If you have half an hour I have two vids of an astoundingly beautiful G scale garden railroad located on Vancouver Island. A Canadian couple gave me a heads up. They told me that when visiting relatives they had been taken to this great garden railroad. Two years ago it was selected by the Victoria Conservatory of Music for a fund raising event as one of 10 outstanding gardens in the area. 600 donors came to see it during one weekend and loved it.
This vid is a cab ride on the Layout. It takes you on a trip over 1,500 feet of a specially landscaped Garden. the layout is called Gartenbahn, Fuehrerstandsmitfahrt.
This vid takes you around the same route in the opposite direction. The views are quite different.
It’s probably the best “true” garden railroad I have ever seen.
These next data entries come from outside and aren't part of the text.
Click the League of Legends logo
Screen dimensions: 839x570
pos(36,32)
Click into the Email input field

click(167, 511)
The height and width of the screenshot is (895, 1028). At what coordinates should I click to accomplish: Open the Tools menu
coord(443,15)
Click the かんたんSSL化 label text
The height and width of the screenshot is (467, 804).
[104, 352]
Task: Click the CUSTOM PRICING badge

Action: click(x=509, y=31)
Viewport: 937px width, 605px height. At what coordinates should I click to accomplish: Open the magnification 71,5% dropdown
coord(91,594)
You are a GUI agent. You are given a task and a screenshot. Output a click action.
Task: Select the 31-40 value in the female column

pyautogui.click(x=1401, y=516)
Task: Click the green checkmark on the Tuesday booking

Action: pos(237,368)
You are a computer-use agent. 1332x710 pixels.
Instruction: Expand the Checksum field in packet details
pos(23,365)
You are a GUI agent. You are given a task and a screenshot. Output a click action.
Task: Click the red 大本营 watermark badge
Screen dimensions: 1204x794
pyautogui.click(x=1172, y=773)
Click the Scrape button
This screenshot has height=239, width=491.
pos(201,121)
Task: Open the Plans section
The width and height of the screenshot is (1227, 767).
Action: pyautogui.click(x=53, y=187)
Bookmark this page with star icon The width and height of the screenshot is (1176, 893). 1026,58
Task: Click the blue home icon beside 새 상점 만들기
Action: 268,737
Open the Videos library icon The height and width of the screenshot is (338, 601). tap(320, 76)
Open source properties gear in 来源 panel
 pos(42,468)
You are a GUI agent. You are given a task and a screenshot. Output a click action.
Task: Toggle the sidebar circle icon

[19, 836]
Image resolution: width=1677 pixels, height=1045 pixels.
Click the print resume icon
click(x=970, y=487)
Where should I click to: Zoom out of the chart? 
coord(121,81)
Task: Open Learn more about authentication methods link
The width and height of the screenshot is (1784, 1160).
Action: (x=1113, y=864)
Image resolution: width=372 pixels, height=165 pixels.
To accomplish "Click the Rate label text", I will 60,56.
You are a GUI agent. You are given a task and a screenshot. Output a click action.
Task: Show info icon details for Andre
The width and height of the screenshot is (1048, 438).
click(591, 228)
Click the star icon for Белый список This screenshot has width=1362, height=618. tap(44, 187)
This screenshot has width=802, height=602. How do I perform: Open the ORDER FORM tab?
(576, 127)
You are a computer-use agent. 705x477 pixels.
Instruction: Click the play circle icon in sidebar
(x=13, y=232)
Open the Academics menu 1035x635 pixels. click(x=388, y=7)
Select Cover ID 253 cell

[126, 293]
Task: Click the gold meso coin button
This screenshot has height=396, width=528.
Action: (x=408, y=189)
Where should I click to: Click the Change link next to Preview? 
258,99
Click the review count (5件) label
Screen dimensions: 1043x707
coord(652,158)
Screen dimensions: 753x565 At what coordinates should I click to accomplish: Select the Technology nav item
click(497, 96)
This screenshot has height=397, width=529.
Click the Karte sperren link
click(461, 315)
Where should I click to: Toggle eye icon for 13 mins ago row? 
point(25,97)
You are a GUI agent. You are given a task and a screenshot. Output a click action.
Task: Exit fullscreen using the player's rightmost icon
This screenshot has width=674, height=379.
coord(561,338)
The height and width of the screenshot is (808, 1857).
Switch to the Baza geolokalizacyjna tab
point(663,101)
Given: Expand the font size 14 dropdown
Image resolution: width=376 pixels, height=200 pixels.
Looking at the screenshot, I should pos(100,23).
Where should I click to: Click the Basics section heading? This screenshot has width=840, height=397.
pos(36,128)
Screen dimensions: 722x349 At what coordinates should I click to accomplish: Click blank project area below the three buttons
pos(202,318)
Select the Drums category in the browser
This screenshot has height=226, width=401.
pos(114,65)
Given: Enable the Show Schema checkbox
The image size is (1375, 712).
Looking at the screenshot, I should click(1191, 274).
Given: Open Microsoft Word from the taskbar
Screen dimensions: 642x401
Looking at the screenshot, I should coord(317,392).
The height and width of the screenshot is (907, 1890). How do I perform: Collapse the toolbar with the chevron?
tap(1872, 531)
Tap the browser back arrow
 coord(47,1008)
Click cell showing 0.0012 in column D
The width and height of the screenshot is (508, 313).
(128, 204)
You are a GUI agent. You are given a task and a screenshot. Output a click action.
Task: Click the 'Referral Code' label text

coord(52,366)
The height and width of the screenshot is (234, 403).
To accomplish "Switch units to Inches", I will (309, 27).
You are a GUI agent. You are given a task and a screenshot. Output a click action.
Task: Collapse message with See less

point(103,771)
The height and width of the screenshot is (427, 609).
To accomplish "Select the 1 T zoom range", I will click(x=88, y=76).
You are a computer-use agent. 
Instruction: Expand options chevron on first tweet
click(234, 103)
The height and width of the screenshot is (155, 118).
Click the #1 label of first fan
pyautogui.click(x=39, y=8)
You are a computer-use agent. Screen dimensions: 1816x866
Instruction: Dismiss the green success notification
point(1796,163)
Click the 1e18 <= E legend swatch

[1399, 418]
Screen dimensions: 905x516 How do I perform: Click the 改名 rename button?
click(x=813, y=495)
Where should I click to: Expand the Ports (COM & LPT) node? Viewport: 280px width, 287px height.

Before you read any further have a look at this blog from a while ago about Minatur Wunderland – the worlds larges HO layout. Now have a look at this blog about the automated road system you saw in first two vids,
A recent visitor told me that the The City Edge Layout Model Railroad created and built by Vic Smith also has automated vehicular traffic. The layout is located near Lambert International Airport in Bridgeton, Mo, a suburb of St. Louis. Featuring street running and Kato’s Amtrak night running scenes along with Broadway’s Union Pacific AC6000’s transporting Athearn and Intermountain double stack units across the city’s elevated rail structure by Micro Engineering. Along with a nostalgic trip of Broadway Limited Santa Fe’s War Bonnet F7’s pulling a set of lighted California Zephyr cars while a trio of NW2 switcher engines carefully perform some street running down Market Street. This layout runs a variety of trains and rolling stock from many different eras for a wide range of entertainment for layout visitors. This 10 minute vid shows you the layout:
Ever been to Sigourney? I have never been there and ruefully admit that I have never heard of it. I did apologise to a couple from Sigourney who came to visit our layout for my ignorance. They told me of this O scale layout and I have found a video of it – see below.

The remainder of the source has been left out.